## What is being asked
Each line below must be set down exactly; omit any image you find.

Collected data
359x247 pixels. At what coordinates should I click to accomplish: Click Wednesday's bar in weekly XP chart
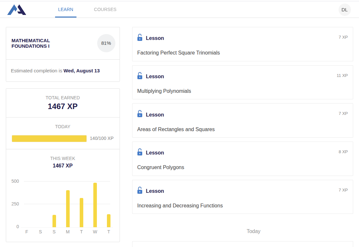[x=95, y=205]
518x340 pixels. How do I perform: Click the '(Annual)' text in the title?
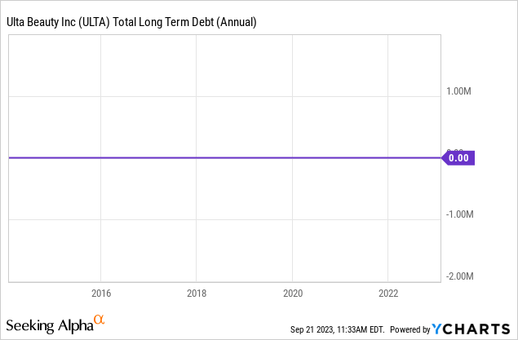click(x=235, y=22)
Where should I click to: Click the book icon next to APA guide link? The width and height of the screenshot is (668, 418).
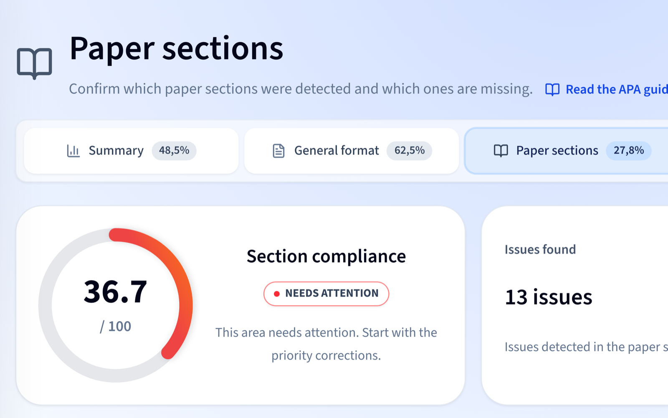[x=552, y=89]

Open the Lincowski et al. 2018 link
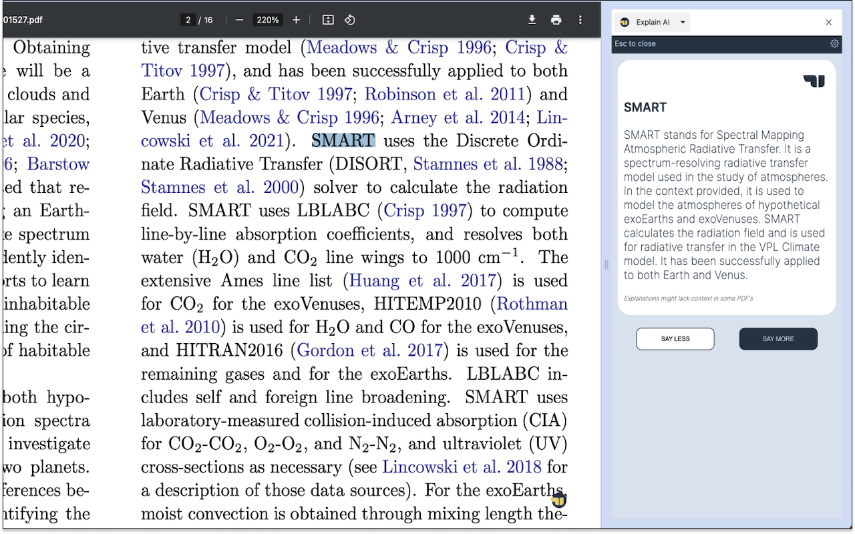click(461, 467)
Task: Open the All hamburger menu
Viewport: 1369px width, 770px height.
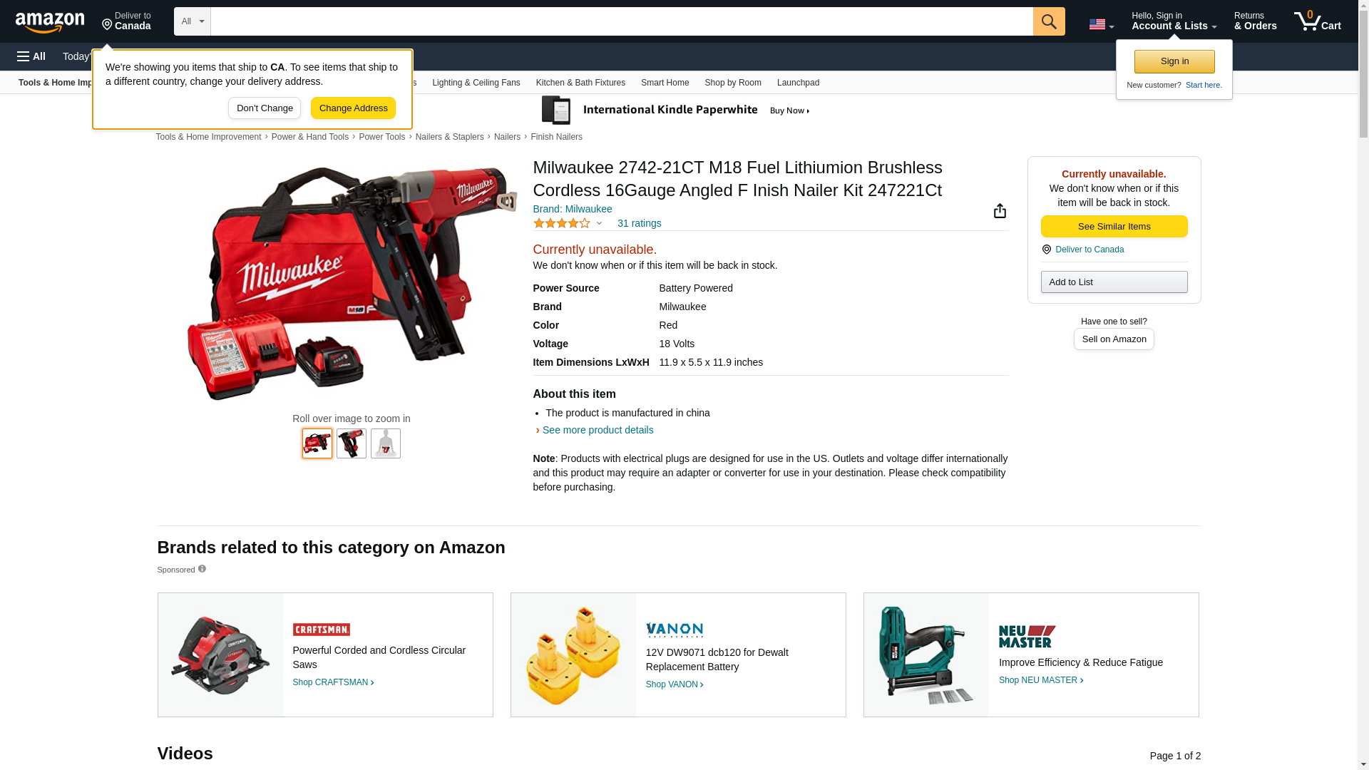Action: pos(31,56)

## Task response
359x247 pixels. At what coordinates should I click to accomplish: Click Wednesday's bar in weekly XP chart
[x=95, y=205]
518x340 pixels. How do I perform: Click the '(Annual)' text in the title?
click(x=235, y=22)
Where should I click to: Click the book icon next to APA guide link? The width and height of the screenshot is (668, 418).
[x=552, y=89]

Open the Lincowski et al. 2018 link
click(461, 467)
Task: Open the All hamburger menu
Viewport: 1369px width, 770px height.
Action: pos(31,56)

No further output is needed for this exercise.